抽取ds_db01库中customer_inf的增量数据进入Hive的ods库中表customer_inf。
根据ods.customer_inf表中modified_time作为增量字段,只将新增的数据抽入,字段名称、类型不变,同时添加静态分区,
分区字段为etl_date,类型为String,且值为当前日期的前一天日期(分区字段格式为yyyyMMdd)。
使用hive cli执行show partitions ods.customer_inf命令;
先在hive中建表:
create table ods.customer_inf(
customer_inf_id int,
customer_id int,
customer_name string,
identity_card_type int,
identity_card_no string,
mobile_phone string,
customer_email string,
gender string,
customer_point int,
register_time timestamp,
birthday timestamp,
customer_level int,
customer_money double,
modified_time timestamp
)partitioned by (etl_date string);
抽取ds_db01库中customer_inf的增量数据进入Hive的ods库中表customer_inf:
spark.read.format("jdbc")
.option("driver","com.mysql.jdbc.Driver")
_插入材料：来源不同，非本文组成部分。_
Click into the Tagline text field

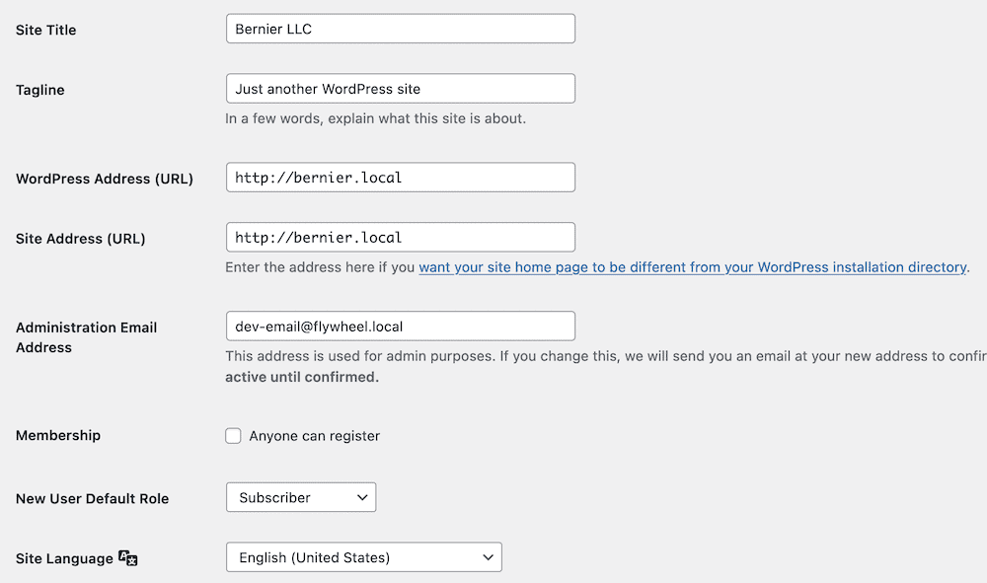[x=401, y=89]
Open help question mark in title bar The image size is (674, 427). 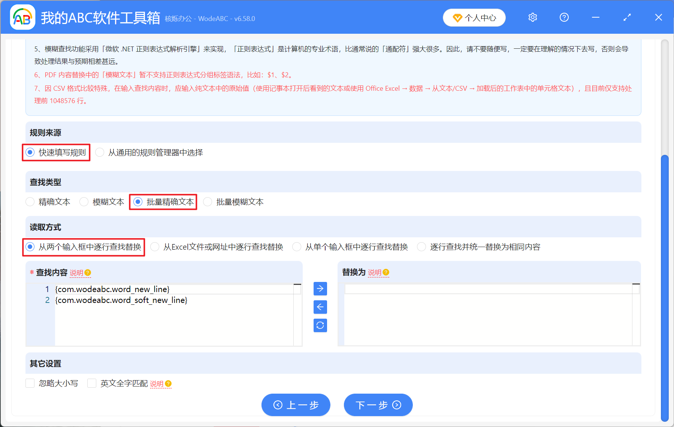[x=564, y=18]
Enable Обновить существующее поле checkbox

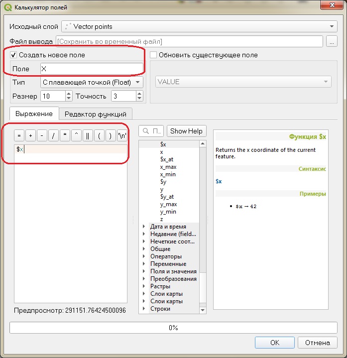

.option("url","jdbc:mysql://192.168.45.17:3306/ds_db01?characterEncoding=UTF-8")
.option("user","root")
.option("password","123456")
.option("dbtable","customer_inf")
.load()
.createOrReplaceTempView("mysql_customer_inf")
insert overwrite table ods.customer_inf partition(etl_date=)
select * from mysql_customer_inf
where modified_time >
(select
if(max(modified_time) is null,cast(-1 as timestamp),max(modified_time))
from ods.customer_inf)
在hive客户端输入:
show partitions ods.customer_inf;